* Written exercise *
Copy the passage on Popper's essay word for word, from "Here is an important" to "the empirical sciences.".

* Passage provided *
<<<<

I was recently rereading an essay by Karl Popper, “A Realistic View of Logic, Physics, and History” published in his collection of essays, Objective Knowledge: An Evolutionary Approach, because it discusses the role of reductivism in science and philosophy, a topic about which I’ve written a number of previous posts discussing the microfoundations of macroeconomics.
Here is an important passage from Popper’s essay:
What I should wish to assert is (1) that criticism is a most important methodological device: and (2) that if you answer criticism by saying, “I do not like your logic: your logic may be all right for you, but I prefer a different logic, and according to my logic this criticism is not valid”, then you may undermine the method of critical discussion.
Now I should distinguish between two main uses of logic, namely (1) its use in the demonstrative sciences – that is to say, the mathematical sciences – and (2) its use in the empirical sciences.
In the demonstrative sciences logic is used in the main for proofs – for the transmission of truth – while in the empirical sciences it is almost exclusively used critically – for the retransmission of falsity. Of course, applied mathematics comes in too, which implicitly makes use of the proofs of pure mathematics, but the role of mathematics in the empirical sciences is somewhat dubious in several respects. (There exists a wonderful article by Schwartz to this effect.)

>>>>

* Material *
<<<<

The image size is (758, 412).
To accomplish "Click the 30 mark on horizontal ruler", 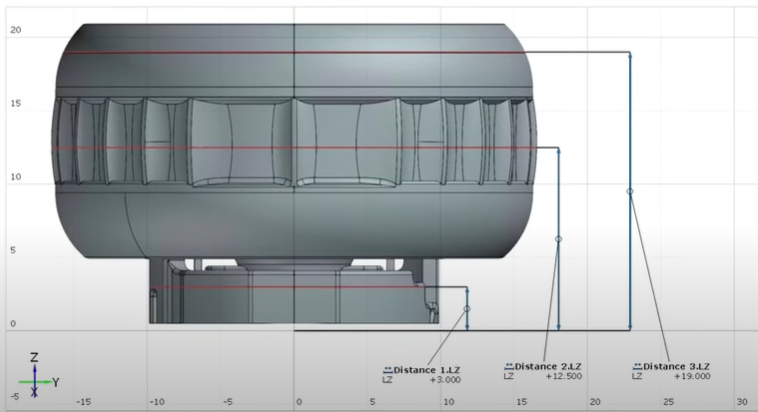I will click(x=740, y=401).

>>>>
<<<<

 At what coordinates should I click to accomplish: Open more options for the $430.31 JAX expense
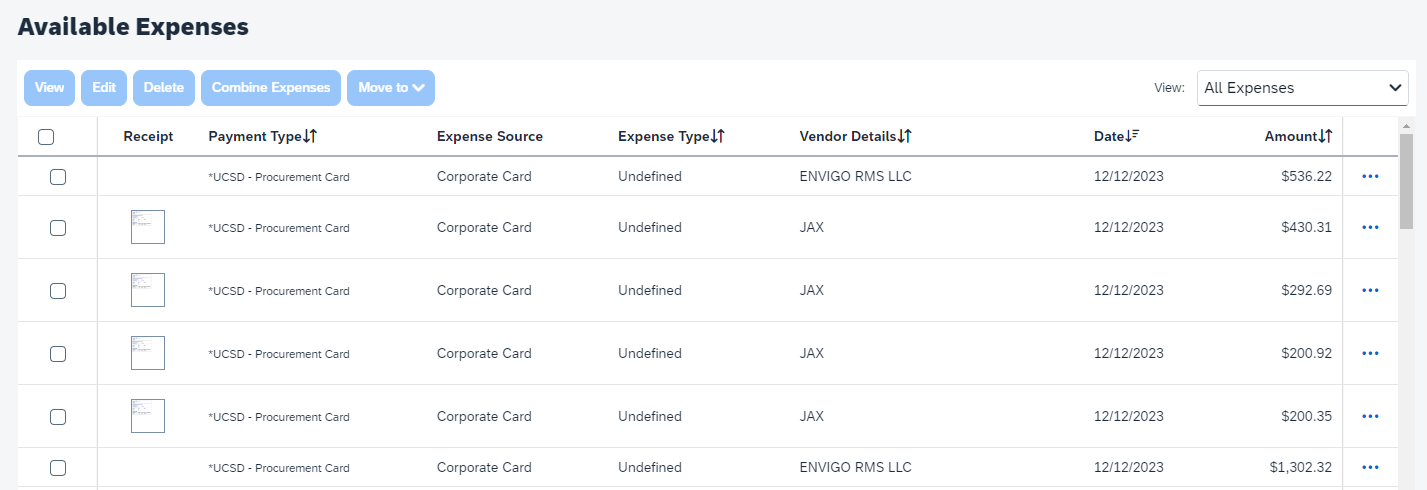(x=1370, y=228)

>>>>

* Response *
Here is an important passage from Popper’s essay:
What I should wish to assert is (1) that criticism is a most important methodological device: and (2) that if you answer criticism by saying, “I do not like your logic: your logic may be all right for you, but I prefer a different logic, and according to my logic this criticism is not valid”, then you may undermine the method of critical discussion.
Now I should distinguish between two main uses of logic, namely (1) its use in the demonstrative sciences – that is to say, the mathematical sciences – and (2) its use in the empirical sciences.